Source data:
-=-=-

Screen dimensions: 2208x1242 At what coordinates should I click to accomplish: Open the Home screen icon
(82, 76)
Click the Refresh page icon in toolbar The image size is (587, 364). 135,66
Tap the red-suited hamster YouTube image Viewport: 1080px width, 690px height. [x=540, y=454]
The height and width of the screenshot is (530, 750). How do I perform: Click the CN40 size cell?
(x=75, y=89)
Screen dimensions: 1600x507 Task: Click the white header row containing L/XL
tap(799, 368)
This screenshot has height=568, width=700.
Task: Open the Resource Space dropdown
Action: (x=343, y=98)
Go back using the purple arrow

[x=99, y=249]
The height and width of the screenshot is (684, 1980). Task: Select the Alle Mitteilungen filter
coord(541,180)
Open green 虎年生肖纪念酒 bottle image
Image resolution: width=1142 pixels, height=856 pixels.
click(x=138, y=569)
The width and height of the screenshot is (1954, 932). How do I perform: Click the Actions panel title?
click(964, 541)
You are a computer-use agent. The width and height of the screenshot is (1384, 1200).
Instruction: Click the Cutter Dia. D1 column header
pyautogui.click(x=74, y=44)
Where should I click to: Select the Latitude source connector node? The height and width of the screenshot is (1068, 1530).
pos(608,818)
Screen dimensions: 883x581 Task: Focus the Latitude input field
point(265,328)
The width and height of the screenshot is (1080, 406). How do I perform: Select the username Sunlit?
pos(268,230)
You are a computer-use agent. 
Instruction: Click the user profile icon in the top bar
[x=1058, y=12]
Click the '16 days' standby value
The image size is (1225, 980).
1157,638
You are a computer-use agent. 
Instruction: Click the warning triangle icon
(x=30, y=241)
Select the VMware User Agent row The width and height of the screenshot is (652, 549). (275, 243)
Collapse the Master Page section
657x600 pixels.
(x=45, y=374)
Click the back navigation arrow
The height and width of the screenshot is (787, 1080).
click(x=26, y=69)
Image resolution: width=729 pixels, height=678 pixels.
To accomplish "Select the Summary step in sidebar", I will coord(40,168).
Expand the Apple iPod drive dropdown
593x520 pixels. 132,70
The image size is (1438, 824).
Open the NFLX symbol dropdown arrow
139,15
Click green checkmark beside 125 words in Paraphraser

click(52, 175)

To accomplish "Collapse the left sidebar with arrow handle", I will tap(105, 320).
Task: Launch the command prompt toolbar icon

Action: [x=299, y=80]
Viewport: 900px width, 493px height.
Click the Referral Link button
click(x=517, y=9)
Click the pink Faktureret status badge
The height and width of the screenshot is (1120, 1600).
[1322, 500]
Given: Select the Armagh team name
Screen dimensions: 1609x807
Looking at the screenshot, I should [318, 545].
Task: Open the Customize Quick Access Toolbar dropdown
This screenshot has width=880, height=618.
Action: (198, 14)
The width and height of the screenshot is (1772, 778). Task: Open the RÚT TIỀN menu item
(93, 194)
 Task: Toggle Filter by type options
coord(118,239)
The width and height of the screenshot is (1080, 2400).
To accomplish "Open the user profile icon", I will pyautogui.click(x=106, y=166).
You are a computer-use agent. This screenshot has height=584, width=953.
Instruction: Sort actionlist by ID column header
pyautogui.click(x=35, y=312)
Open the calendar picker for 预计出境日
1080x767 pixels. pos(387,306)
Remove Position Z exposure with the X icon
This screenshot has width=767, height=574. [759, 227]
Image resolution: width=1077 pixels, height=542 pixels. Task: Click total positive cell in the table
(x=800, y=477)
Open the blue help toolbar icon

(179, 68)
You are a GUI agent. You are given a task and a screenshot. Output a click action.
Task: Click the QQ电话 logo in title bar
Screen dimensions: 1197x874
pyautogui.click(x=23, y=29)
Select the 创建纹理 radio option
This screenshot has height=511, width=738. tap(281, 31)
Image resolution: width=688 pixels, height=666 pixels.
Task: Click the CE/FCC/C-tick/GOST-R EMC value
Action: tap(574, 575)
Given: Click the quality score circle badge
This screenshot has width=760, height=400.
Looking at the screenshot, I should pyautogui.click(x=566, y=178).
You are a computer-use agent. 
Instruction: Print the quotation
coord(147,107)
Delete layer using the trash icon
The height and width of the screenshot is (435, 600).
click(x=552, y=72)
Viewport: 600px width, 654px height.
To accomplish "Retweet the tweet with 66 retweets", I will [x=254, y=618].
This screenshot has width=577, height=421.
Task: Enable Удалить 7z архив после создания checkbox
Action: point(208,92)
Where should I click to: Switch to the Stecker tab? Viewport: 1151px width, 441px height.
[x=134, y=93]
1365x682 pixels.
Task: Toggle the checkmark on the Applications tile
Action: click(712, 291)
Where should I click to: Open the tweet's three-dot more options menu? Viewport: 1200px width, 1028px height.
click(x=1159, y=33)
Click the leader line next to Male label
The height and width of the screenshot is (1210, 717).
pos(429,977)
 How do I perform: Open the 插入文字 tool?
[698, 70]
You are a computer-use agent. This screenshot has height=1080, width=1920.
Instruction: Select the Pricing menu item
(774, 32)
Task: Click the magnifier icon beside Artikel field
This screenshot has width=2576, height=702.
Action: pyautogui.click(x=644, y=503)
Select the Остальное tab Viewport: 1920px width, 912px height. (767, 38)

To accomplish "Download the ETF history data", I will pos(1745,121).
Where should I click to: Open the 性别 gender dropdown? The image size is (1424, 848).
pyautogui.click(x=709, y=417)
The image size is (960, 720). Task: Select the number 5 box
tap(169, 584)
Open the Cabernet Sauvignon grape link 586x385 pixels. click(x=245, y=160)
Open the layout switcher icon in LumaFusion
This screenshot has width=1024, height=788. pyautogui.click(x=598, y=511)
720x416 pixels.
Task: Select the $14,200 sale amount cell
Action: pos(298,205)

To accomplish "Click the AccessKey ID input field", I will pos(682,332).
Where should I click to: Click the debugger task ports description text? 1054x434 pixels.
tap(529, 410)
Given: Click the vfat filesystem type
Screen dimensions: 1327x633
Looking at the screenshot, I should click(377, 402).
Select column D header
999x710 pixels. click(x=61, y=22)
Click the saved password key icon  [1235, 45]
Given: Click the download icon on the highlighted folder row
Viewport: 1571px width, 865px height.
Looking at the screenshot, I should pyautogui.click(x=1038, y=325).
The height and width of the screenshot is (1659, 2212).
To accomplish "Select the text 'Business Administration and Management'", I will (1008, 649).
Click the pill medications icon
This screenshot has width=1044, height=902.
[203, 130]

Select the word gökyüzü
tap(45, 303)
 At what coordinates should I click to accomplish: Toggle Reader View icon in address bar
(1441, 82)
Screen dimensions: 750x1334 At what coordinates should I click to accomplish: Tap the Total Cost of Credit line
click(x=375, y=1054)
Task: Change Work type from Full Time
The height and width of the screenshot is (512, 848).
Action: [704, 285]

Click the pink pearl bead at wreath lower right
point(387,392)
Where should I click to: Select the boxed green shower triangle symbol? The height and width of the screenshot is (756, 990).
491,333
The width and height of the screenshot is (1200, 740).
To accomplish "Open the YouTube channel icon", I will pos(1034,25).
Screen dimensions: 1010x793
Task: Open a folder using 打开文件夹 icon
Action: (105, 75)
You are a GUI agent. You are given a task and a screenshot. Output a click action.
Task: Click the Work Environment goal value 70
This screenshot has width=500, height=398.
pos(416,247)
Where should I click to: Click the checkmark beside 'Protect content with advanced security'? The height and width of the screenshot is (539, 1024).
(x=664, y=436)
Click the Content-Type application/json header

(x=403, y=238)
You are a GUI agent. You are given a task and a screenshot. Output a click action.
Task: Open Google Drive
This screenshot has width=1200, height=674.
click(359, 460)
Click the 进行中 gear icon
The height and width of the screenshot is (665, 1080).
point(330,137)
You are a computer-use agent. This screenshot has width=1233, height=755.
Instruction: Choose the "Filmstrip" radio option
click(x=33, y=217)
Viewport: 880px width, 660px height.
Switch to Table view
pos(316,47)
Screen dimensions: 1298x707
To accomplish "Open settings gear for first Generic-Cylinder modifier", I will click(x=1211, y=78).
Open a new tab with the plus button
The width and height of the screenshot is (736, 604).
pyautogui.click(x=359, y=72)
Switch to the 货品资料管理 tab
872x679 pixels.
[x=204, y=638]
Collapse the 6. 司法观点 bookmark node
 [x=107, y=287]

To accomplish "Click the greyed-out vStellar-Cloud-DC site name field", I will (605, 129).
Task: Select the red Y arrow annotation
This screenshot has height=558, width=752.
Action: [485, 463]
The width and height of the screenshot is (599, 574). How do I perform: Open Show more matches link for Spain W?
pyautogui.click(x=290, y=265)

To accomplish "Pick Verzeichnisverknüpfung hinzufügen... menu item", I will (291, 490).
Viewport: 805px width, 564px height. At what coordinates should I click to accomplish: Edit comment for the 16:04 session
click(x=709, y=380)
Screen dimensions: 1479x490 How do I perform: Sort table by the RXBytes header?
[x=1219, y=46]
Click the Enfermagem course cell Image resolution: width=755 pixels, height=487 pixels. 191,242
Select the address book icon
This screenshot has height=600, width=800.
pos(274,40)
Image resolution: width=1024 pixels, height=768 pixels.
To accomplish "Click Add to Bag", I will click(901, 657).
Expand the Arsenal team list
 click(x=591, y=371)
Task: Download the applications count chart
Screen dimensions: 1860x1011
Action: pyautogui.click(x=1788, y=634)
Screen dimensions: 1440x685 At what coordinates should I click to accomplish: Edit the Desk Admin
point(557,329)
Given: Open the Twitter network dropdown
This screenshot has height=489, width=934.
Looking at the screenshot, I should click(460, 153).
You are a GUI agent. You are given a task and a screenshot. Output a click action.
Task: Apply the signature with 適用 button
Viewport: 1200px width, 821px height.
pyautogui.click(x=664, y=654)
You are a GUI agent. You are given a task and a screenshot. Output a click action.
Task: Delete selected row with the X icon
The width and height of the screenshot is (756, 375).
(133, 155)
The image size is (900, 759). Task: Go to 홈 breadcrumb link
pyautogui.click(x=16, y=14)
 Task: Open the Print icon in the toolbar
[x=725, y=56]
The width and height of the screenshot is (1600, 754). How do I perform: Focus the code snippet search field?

-=-=-

EXERCISE GOAL:
Among the records, find all lines that include the string "computer" and return them.

FINISHED TASK:
You are a computer-use agent. The width and height of the screenshot is (1384, 1200).
You are a computer-use agent. 
You are a computer-use agent. 
You are a computer-use agent. This screenshot has height=584, width=953.
You are a computer-use agent. 
You are a computer-use agent. This screenshot has height=1080, width=1920.
You are a computer-use agent. This screenshot has width=1233, height=755.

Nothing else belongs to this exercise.